INFORMATION PROVIDED:
- - - -

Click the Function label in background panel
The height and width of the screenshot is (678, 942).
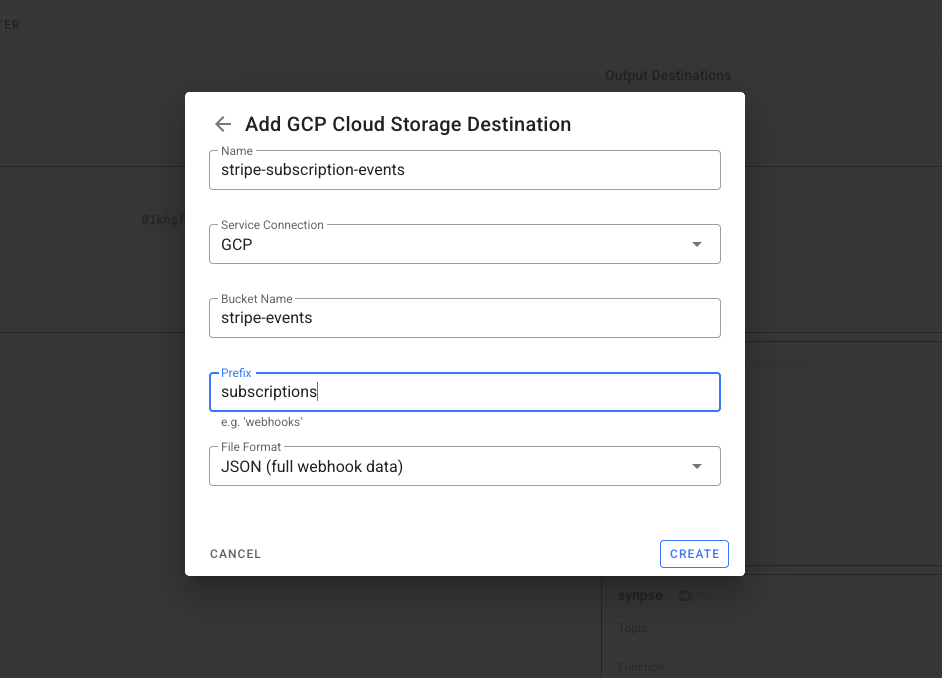[x=640, y=666]
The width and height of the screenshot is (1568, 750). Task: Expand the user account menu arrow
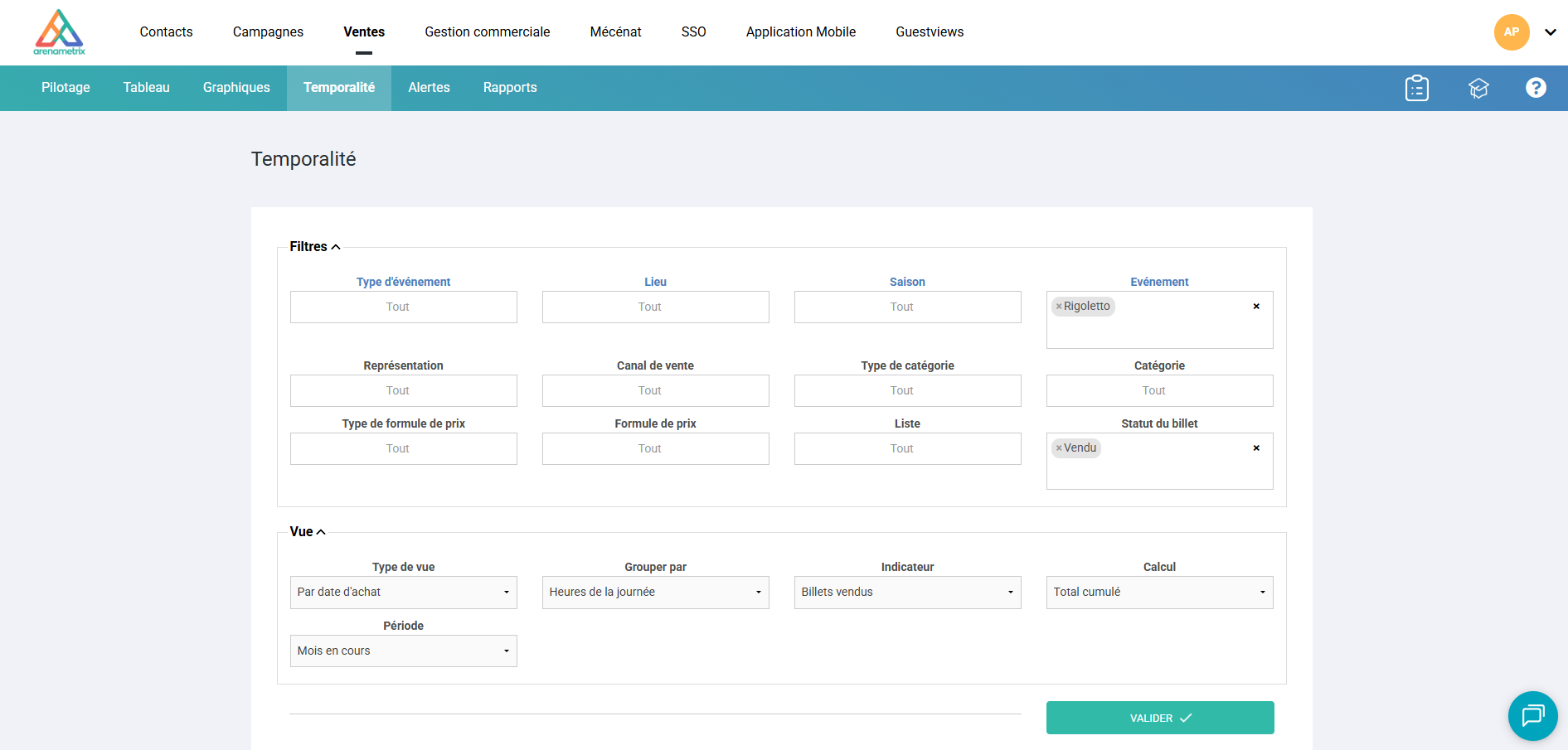pyautogui.click(x=1550, y=32)
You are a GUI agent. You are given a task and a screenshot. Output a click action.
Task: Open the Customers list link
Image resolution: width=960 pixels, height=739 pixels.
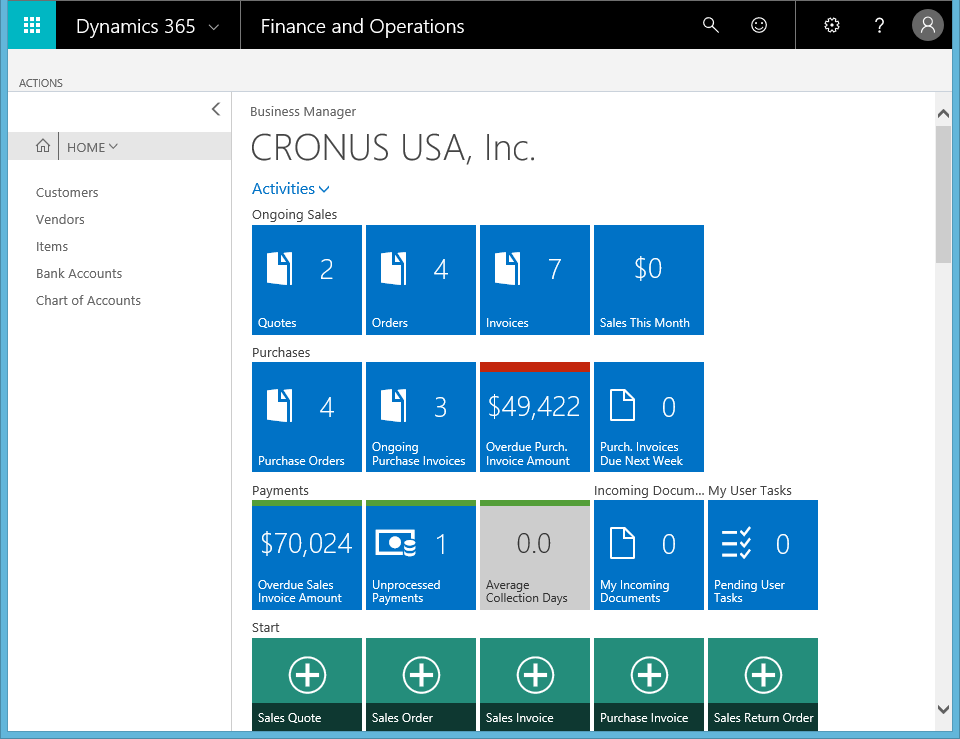pos(67,192)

- - - -

DIRECTION: Rewrite all the records with every "screenshot" changed to "screen capture" and everything else kept the same. Leave the pictures out.

TASK SOLUTION:
Click the Function label in background panel
The height and width of the screen capture is (678, 942).
[x=640, y=666]
The width and height of the screen capture is (1568, 750). Task: Expand the user account menu arrow
pyautogui.click(x=1550, y=32)
You are a GUI agent. You are given a task and a screen capture. Output a click action.
Task: Open the Customers list link
Image resolution: width=960 pixels, height=739 pixels.
pos(67,192)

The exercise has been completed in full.